Task goal:
Set down exactly the entries below, beginning at their first line and ending at the line with "The image size is (800, 438).".

________________________

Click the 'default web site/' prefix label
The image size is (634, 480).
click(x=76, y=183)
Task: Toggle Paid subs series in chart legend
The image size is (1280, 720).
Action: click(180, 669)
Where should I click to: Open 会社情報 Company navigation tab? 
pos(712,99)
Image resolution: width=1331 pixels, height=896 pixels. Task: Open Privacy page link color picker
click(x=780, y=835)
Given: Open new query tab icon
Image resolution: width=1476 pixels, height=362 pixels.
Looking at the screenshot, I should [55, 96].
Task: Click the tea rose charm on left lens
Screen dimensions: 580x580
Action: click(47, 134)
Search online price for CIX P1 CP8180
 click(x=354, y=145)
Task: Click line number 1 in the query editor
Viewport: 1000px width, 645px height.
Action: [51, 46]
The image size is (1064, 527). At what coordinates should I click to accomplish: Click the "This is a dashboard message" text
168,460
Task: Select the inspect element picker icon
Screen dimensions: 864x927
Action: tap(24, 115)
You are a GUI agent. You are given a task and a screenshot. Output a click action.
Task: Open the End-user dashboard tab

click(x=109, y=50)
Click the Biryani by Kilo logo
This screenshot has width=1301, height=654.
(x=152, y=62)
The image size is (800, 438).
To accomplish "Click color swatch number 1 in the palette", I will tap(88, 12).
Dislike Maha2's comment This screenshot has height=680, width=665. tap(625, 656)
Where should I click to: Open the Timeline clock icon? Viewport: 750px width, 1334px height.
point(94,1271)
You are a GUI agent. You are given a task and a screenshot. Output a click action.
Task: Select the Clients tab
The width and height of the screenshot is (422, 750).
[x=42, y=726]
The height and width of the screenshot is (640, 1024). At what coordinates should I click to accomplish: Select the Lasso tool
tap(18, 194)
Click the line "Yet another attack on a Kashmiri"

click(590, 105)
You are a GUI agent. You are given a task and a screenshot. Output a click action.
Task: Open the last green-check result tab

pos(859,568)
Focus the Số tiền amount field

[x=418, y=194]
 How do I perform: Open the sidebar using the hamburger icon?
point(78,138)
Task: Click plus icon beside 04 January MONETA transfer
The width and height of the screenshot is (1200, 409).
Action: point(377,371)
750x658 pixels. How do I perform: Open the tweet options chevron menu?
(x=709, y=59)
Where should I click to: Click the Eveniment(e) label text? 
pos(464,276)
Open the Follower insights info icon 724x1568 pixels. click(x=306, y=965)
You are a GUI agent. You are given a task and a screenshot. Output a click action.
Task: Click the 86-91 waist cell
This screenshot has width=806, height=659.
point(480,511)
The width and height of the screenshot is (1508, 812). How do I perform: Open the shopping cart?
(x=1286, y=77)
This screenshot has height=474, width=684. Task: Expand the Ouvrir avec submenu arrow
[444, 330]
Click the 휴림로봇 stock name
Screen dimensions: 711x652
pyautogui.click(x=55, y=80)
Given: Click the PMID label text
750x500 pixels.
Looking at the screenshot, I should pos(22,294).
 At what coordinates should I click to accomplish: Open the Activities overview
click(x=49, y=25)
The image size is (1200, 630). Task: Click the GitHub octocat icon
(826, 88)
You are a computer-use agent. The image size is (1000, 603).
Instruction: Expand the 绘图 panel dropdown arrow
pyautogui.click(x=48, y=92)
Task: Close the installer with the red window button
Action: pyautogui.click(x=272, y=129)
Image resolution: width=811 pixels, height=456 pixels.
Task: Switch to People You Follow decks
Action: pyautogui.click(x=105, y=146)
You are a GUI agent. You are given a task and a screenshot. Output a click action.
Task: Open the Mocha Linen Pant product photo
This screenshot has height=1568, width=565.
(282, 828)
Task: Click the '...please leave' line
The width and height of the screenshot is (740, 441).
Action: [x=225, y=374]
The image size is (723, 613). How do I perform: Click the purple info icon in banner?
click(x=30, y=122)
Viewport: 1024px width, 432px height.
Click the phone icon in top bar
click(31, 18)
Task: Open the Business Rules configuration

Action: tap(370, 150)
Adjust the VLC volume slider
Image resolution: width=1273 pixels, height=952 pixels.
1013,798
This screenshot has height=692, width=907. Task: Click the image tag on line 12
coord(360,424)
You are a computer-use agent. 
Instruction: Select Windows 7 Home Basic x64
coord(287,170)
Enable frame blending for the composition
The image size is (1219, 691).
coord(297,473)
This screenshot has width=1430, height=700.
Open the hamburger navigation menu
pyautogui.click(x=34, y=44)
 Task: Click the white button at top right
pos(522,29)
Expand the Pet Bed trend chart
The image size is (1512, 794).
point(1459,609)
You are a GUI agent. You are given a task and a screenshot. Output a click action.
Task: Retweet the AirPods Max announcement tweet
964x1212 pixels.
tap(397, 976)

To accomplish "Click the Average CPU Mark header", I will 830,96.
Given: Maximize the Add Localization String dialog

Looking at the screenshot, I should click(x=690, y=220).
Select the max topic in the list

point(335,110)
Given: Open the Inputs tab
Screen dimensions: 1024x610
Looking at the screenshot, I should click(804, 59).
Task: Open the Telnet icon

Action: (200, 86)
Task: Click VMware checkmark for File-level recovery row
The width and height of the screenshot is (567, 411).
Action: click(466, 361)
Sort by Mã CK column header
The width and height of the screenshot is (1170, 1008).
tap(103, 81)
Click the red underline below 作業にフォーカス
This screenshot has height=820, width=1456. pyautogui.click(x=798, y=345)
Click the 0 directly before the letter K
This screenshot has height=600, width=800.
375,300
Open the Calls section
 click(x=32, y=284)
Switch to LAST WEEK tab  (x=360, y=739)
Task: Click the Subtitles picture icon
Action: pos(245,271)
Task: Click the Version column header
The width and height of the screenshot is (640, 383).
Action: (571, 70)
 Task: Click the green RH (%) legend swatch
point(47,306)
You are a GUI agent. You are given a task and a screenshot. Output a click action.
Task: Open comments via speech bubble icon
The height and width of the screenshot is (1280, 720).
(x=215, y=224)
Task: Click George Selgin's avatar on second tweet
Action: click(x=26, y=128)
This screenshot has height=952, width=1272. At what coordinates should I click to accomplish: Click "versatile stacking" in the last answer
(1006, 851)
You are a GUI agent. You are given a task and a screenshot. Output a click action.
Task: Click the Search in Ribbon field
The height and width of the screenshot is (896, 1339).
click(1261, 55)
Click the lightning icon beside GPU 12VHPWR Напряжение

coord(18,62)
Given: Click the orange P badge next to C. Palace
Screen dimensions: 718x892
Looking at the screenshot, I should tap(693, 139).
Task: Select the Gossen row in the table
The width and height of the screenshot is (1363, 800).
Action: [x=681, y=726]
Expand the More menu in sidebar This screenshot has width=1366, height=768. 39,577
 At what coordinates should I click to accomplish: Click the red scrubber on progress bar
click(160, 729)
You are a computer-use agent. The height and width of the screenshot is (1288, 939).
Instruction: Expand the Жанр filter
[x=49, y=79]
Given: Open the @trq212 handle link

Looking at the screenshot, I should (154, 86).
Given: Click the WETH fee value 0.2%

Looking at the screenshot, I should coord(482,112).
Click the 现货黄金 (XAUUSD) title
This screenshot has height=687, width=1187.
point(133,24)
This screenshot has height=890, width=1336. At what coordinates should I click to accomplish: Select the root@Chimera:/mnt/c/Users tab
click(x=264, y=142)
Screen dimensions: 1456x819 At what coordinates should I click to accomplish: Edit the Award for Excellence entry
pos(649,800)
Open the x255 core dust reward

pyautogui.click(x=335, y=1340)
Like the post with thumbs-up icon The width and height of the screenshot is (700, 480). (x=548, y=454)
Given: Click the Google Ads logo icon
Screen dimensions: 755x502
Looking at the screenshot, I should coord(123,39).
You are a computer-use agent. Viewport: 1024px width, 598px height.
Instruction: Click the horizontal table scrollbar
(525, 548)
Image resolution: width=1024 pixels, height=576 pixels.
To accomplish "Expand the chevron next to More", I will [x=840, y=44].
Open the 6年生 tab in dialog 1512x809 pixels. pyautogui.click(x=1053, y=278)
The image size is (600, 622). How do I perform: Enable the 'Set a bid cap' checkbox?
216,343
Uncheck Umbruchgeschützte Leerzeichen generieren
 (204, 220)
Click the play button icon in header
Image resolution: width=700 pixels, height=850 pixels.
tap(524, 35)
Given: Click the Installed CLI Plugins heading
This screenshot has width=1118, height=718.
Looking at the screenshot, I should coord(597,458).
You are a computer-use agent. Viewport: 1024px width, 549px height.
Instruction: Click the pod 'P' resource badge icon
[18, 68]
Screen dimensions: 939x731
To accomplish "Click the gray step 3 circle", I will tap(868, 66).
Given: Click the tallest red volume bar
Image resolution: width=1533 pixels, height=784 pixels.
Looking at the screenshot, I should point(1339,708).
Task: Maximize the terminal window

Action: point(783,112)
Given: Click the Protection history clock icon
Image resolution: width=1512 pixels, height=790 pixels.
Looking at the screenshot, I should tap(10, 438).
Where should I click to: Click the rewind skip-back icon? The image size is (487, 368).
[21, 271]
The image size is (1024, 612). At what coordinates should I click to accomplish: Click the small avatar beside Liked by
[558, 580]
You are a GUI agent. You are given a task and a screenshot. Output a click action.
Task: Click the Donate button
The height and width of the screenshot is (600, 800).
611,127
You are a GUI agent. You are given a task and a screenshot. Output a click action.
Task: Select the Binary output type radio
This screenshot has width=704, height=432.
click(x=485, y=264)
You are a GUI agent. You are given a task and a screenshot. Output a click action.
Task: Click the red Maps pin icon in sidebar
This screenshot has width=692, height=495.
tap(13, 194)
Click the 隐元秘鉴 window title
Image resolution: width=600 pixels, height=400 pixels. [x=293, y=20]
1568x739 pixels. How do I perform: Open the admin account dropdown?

________________________

Response to this task:
Click the 'default web site/' prefix label
The image size is (634, 480).
click(x=76, y=183)
Task: Toggle Paid subs series in chart legend
The image size is (1280, 720).
Action: click(180, 669)
Where should I click to: Open 会社情報 Company navigation tab? 
pos(712,99)
Image resolution: width=1331 pixels, height=896 pixels. Task: Open Privacy page link color picker
click(x=780, y=835)
Given: Open new query tab icon
Image resolution: width=1476 pixels, height=362 pixels.
Looking at the screenshot, I should [55, 96].
Task: Click the tea rose charm on left lens
Screen dimensions: 580x580
Action: click(47, 134)
Search online price for CIX P1 CP8180
 click(x=354, y=145)
Task: Click line number 1 in the query editor
Viewport: 1000px width, 645px height.
Action: [51, 46]
The image size is (1064, 527). At what coordinates should I click to accomplish: Click the "This is a dashboard message" text
168,460
Task: Select the inspect element picker icon
Screen dimensions: 864x927
Action: tap(24, 115)
You are a GUI agent. You are given a task and a screenshot. Output a click action.
Task: Open the End-user dashboard tab

click(x=109, y=50)
Click the Biryani by Kilo logo
This screenshot has width=1301, height=654.
(x=152, y=62)
The image size is (800, 438).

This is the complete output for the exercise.